Editorial / Luxemburg hat reichlich Nachholbedarf im Tierschutz
An einen ähnlichen Fall können sich die Verantwortlichen der Luxemburger Veterinär- und Lebensmittelverwaltung ALVA nicht erinnern. Fünf Hunde mussten Anfang August in einer Tierpension sterben, die keine Betriebsgenehmigung des Landwirtschaftsministeriums hatte. Als wenn das nicht schon schlimm genug wäre, wurde allem Anschein nach von der Betreiberin versucht, die Todesursache der Tiere zu vertuschen. Die vermeintlichen Umstände sind dermaßen haarsträubend, dass sogar Referenzmedien wie die Süddeutsche Zeitung darüber berichteten.

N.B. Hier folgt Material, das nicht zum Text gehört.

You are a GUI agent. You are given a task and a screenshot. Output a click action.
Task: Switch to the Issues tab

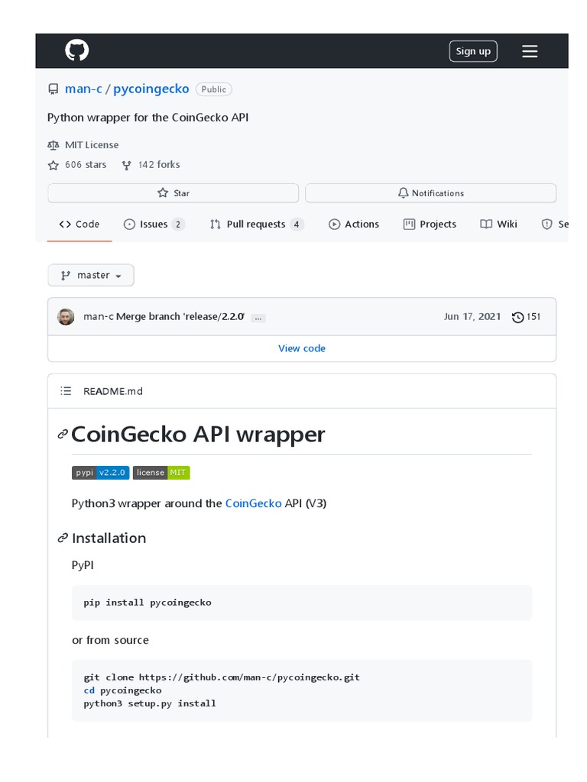154,225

Abseits des konkreten Falls zeigt sich derweil, dass Nachholbedarf in Sachen Tierschutz in Luxemburg besteht. Das beginnt mit der Tatsache, dass es keine genauen Erhebungen gibt, wie viele Hunde es tatsächlich im Land gibt. Das Statec hat solche Zahlen nicht. Anfang des Jahres hatte das Tageblatt Statistiken aus den Gemeinden publiziert, die es in wochenlanger Sisyphusarbeit bei den Kommunen zusammengetragen hatte. Resultat: In Luxemburgs Gemeinden waren zum Jahreswechsel 46.464 Hunde gemeldet. Nur Grosbous-Wahl konnte wegen der Fusion keine konkreten Zahlen nennen.
Die tatsächliche Zahl ist allerdings viel höher – vor allem, weil nicht alle Hundebesitzer ihre Haustiere anmelden. Die „Fédération cynologique luxembourgeoise“ geht in ihren Schätzungen von fast doppelt so vielen Hunden im Land aus (82.000 im Jahr 2022).
Demgegenüber stehen 44 autorisierte Hundepensionen im Land. Die haben durchschnittlich Platz für etwa zehn Hunde, sodass die Rechnung schnell gemacht ist. Wenn es gut geht, gibt es insgesamt 500 Plätze in offiziellen Pensionen. Dass das in Anbetracht der Reisefreudigkeit der Luxemburger nie und nimmer ausreicht, liegt auf der Hand. Da das Versorgen von Hunden zudem ein lukratives Geschäft ist, gibt es wohl ebenfalls eine hohe Dunkelziffer an nicht-autorisierten Häusern. Auch hier ist die Rechnung schnell gemacht. Bei einem Tagessatz von 40 Euro kommt man für das Versorgen von fünf Hunden auf 1.400 Euro pro Woche, bei zehn Hunden wäre es doppelt so viel.
Wer sich im Internet umschaut, der findet erstaunlich viele Seiten mit Angeboten zum Dogsitting und -walking. Hierfür braucht es keine Genehmigung vom Landwirtschaftsministerium. Für das Betreiben einer Pension allerdings schon. Das Problem ist die Kontrolle. Die wird durch die ALVA vor der Eröffnung durchgeführt. Zu mehr reicht es bei der Administration nicht, da schlicht und einfach nicht genug Personal für ihre vielfältigen Aufgaben (siehe auch Seiten 18 und 19) zur Verfügung steht.
Wenn also Landwirtschaftsministerin Martine Hansen (CSV) wie angekündigt für mehr Transparenz im Tierschutz sorgen will, dann sollte das vor allem über Kontrollen gehen. Nicht nur, wenn eine Pension eröffnet, sondern auch danach. Und nicht nur bei Betrieben mit Genehmigung. Demnach bräuchte die ALVA mehr Mittel.
Natürlich muss in diesem Kontext auch an die Verantwortung der Hundebesitzer appelliert werden. Wer sich einen Hund anschafft, muss sich im Klaren sein, dass ein Haustier kein Spielzeug ist. Sondern ein Lebewesen, um das man sich kümmern und dessen Bedürfnisse man respektieren muss. Die Verantwortung gilt auch für die Wahl einer Hundepension, wenn man denn auf eine solche zurückgreifen muss oder will. Vorausgesetzt, man hat in Anbetracht der vielleicht 500 Plätze in Hundepensionen überhaupt eine Wahl.